[Exercise aim]
Answer with one number: the count of lines in the listing below that hold the word "will".

·····

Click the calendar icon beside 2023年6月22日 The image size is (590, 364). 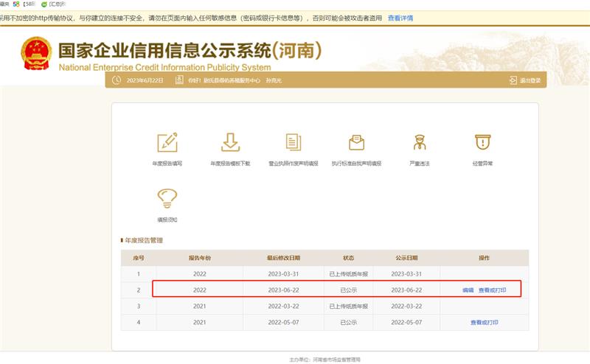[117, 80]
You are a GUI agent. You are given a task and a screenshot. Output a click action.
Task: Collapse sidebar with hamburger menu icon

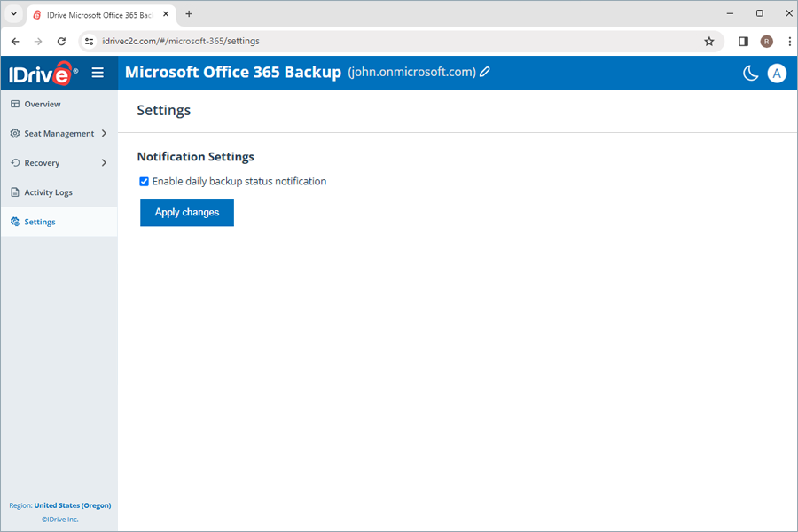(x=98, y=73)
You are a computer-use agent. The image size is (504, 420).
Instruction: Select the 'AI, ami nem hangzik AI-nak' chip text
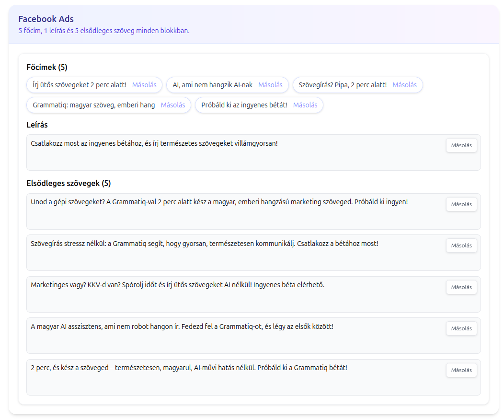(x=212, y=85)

·····

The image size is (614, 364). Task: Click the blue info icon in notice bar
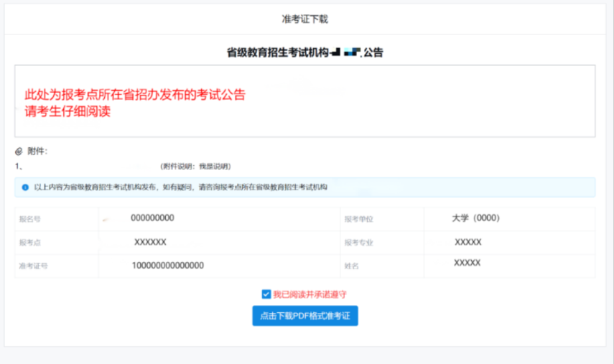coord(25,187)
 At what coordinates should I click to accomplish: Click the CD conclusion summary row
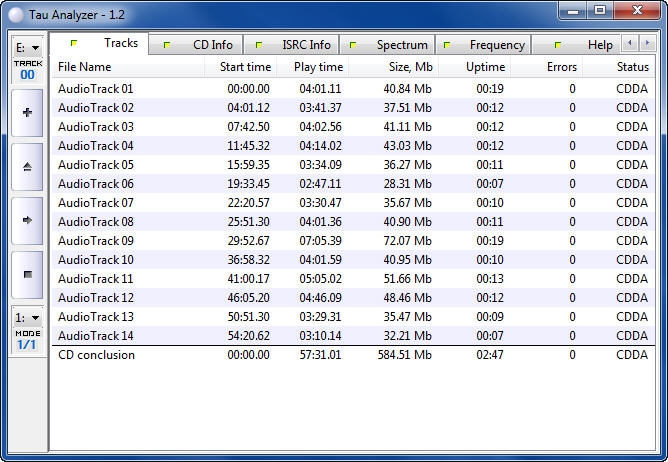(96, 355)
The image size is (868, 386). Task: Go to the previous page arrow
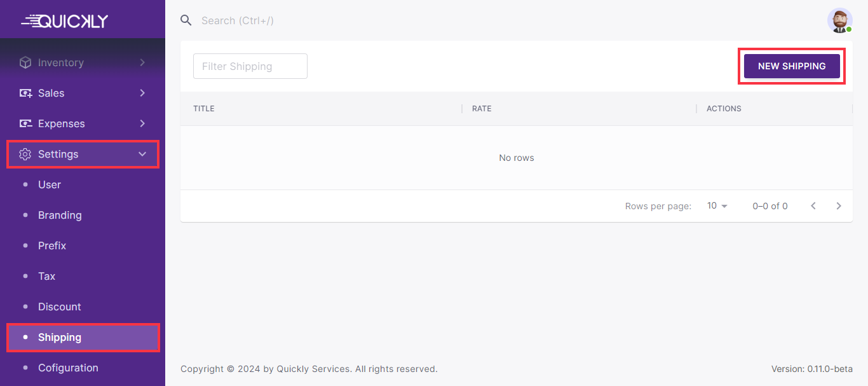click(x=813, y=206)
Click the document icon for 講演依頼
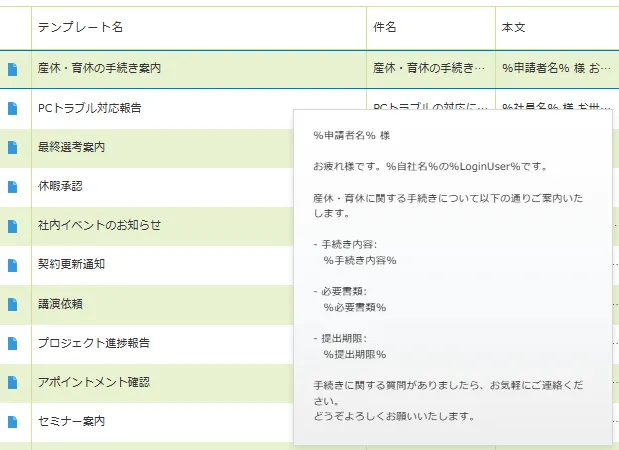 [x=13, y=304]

·····

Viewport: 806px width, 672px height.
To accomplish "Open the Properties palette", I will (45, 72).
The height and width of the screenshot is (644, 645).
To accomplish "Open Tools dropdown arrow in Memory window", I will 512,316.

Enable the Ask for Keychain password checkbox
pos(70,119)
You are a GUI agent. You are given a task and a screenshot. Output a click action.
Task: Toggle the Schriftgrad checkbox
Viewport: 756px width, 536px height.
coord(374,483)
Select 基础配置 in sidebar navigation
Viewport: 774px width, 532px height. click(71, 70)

·····

[Task answer]
2